Nella giornata di venerdì che ha introdotto il Forum è intervenuta Emma Marcegaglia, presidente e amministratrice delegata di Marcegaglia holding. Intervistata dall’Adnkronos ha sottolineato un dato essenziale per le imprese: “La stabilità per un paese e le imprese è un valore: non avere cambi di governo, campagne elettorale, politiche che partono in un modo e poi vengono cancellate dal governo successivo”. Lo ha rimarcato proprio a chi le faceva notare la concomitanza con la giornata del recordo di longevità del governo Meloni. Marcegaglia, entrando nel merito ha sottolineato alcuni obiettivi portati a casa dall’esecutivo.
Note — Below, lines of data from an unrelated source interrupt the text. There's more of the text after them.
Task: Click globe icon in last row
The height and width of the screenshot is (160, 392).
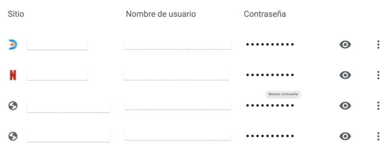Action: point(13,136)
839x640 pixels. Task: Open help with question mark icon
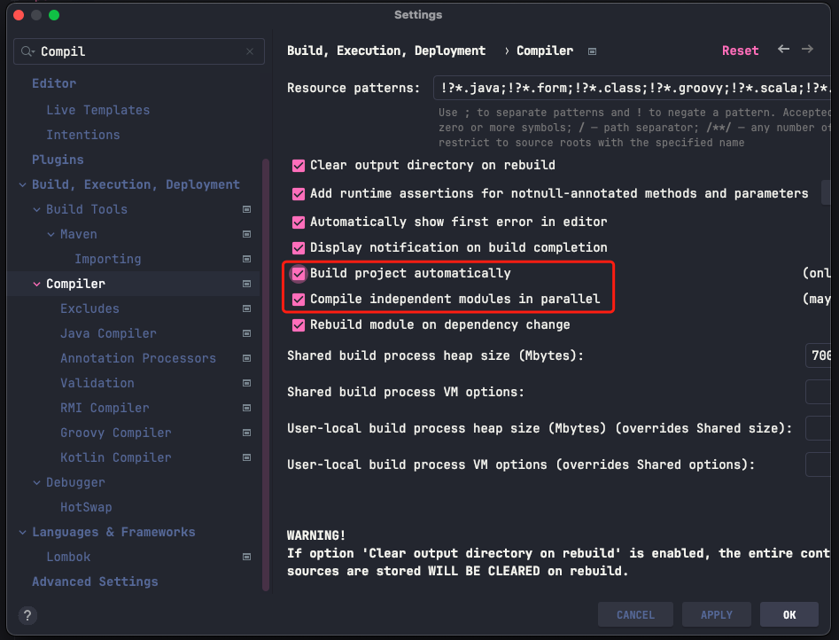(27, 615)
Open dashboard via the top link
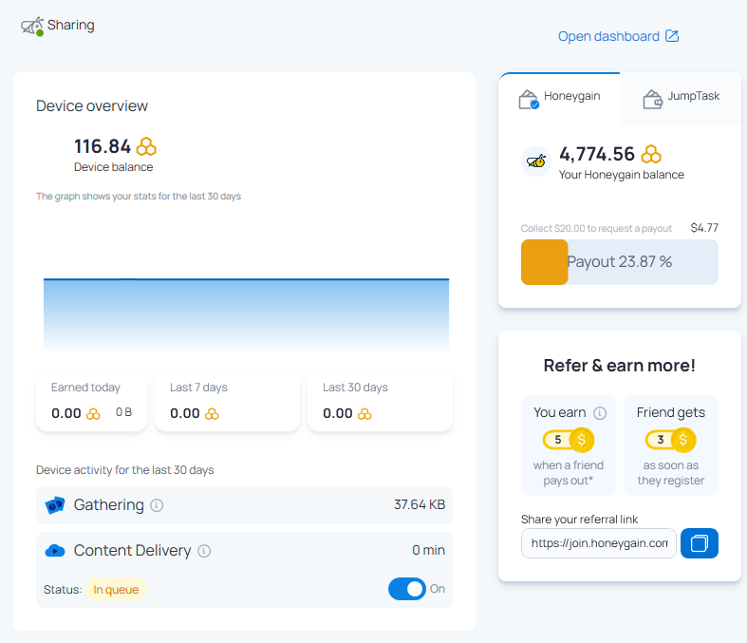Viewport: 747px width, 643px height. point(618,36)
”Il controllo del deficit è un fatto positivo, alcune cose sono fatte sull’energia, è ripartito il tema del nucleare”. La strada imboccata è ok, anche se meglio si può fare e il governo ne è consapevole. “Rimangono dei problemi importanti”, ha osservato l’ad. Il budget a disposizione resta ridotto, ma ci sono ”circa 12,3 miliardi da spendere tra difesa ed energia, quindi qualcosa in più si può fare”, considera Marcegaglia. Però, avverte, ”bisognerà usare quei soldi per il supporto a famiglie e imprese”. Soprattutto quelle ”energy intensive”, per ”continuare sul tema burocrazia che è continua ad essere un problema”, e per ”facilitare l’utilizzo dell’Ia nelle Pmi. Quando si hanno poche risorse – ha evidenziato l’ex numero uno di Confindustria – bisogna concentrarle su quello che conta per concentrarci sulla crescita”.
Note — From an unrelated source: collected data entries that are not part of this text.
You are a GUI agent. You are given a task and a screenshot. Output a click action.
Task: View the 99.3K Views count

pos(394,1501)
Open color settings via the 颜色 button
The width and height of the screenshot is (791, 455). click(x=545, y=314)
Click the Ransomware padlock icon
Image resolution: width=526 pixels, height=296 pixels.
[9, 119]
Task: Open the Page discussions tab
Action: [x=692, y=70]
L’ottimismo degli imprenditori nel sondaggio Teha per il forum di Cernobbio
Un quadro che si riflette le intenzioni del governo. Il ministro delle Imprese, Adolfo Urso, ha rivendicato una performance migliore delle attese. «Tutti i professionisti delle previsioni erano pessimisti sul nostro Paese, come fanno sempre. Le previsioni erano dello 0,5%, più o meno. L’Ufficio Parlamentare di Bilancio prevedeva lo 0,5% e poi ha detto siamo sorpresi’», ha dchiarato a Cernobbio. Aggiungendo che «invece l’anno si concluderà presumibilmente con una crescita dell’uno virgola qualcosa per cento: più di Germania e Francia».
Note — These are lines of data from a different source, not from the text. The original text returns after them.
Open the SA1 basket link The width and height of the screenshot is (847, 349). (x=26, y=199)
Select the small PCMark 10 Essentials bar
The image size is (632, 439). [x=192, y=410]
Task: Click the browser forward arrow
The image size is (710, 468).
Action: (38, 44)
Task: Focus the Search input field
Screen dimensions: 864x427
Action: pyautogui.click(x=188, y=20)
“L’instabilità politica era un fattore di svantaggio competitivo per il nostro Paese e per fortuna l’abbiamo superato”
La fiducia degli imprenditori viene legata alla continuità del governo Meloni. Per Cristina Scocchia, ad di illycaffè, “la stabilità è una condizione necessaria, perché senza un orizzonte di lungo termine non si può avere una visione e fare un piano. Punta a chiudere l’anno con una “crescita a doppia cifra, sia in top line che in bottom line”, riporta Il Sole 24 Ore. L’amministratore delegato ha concluso: “L’instabilità politica era un fattore di svantaggio competitivo per il nostro Paese e per fortuna l’abbiamo superato”. Floriano Masoero, ceo di Siemens Italia, ha osservato che l’ Europa può giocare veramente una carta fondamentale, con l’Italia e la Germania. “L’Italia e la Germania sono le due nazioni più industrializzate d’Europa che possono veramente mettere sul tavolo diverse leve. La prima leva è l’efficientamento energetico e la parte di transizione energetica permette intanto di ridurre il costo dell’energia. Non solo: la Germania e l’Italia storicamente hanno il più grosso know-how a livello mondiale su tutta la catena industriale: che vuol dire grandi end user (utenti finali) che riescono a progettare prodotti super innovativi. La terza leva è un ecosistema fatto da grandi aziende, da Pmi molto agili, molto innovative e flessibili. Abbiamo tutto quello che serve per essere veramente protagonisti”.